Answer these questions from the text on query plans and indexes:
1. According to the text, what do huge differences between actual and estimated rows mean?
2. Which index type does the text mark as the default?
3. What rule does the text give for ordering columns in a composite index?

— begin Text extract —

EXPLAIN ANALYZE: Your Most Important Tool

Before optimising anything, read the query plan:

EXPLAIN (ANALYZE, BUFFERS, FORMAT TEXT)
SELECT u.name, COUNT(o.id) AS order_count
FROM users u
JOIN orders o ON o.user_id = u.id
WHERE u.created_at > NOW() - INTERVAL '30 days'
GROUP BY u.id, u.name
ORDER BY order_count DESC
LIMIT 20;

Key things to look for:

Seq Scan on large tables — usually bad, needs an index
Hash Join vs Nested Loop — hash is usually better for large sets
Rows — actual vs estimated; huge differences mean stale statistics
Buffers hit — cache hits vs disk reads

Index Types and When to Use Each

B-Tree (default) — equality and range queries

CREATE INDEX idx_orders_user_id ON orders(user_id);
CREATE INDEX idx_orders_created_at ON orders(created_at DESC);

Composite — multiple columns, order matters

-- Covers: WHERE status = 'active' ORDER BY created_at DESC
CREATE INDEX idx_orders_status_created 
ON orders(status, created_at DESC);

-- Rule: equality columns first, then range/sort columns

Partial — index only a subset of rows

-- Only index active orders — much smaller, faster
CREATE INDEX idx_orders_active 
ON orders(user_id, created_at)

— end Text extract —
— begin Given information —

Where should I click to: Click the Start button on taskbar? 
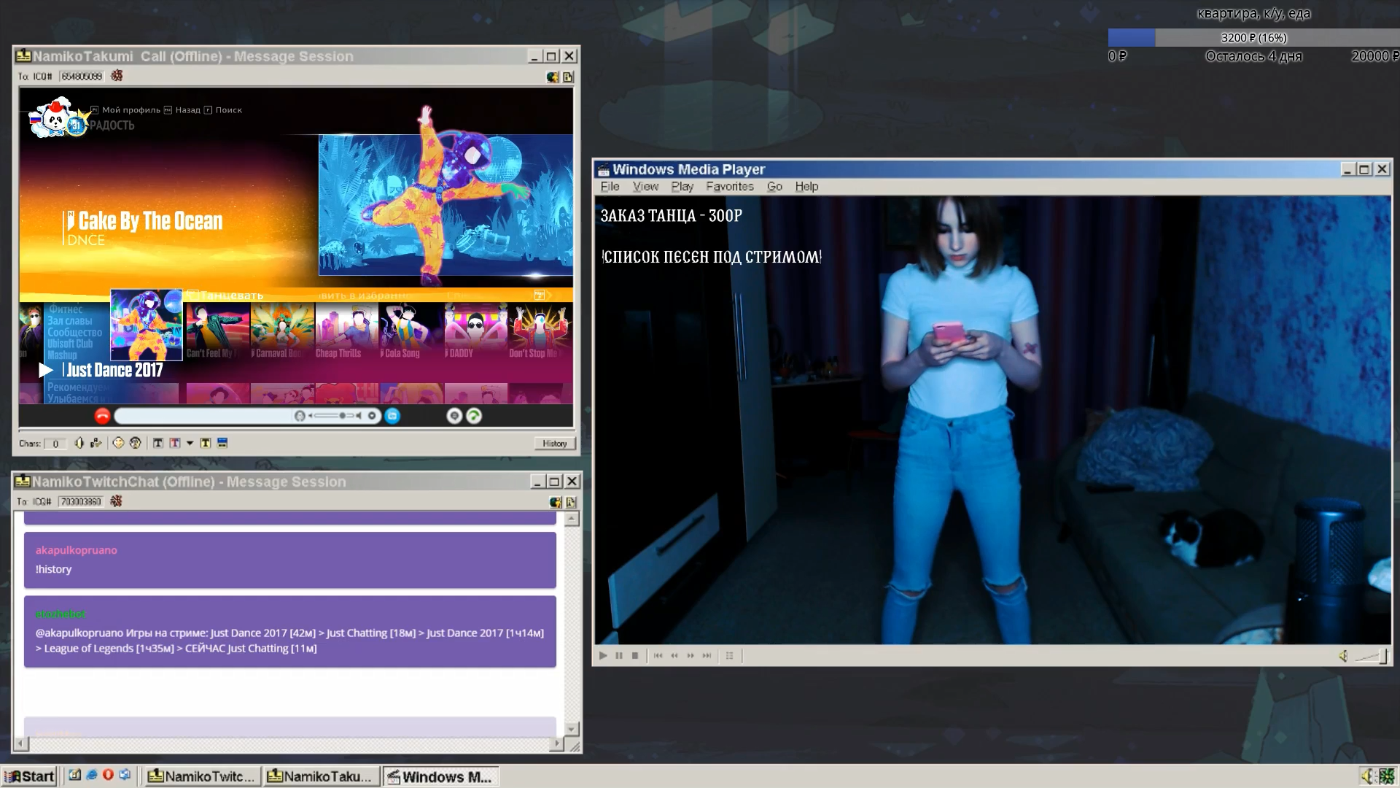click(x=29, y=776)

— end Given information —

§ **Response to this task**
1. Stale statistics.
2. B-Tree.
3. Equality columns first, then range/sort columns.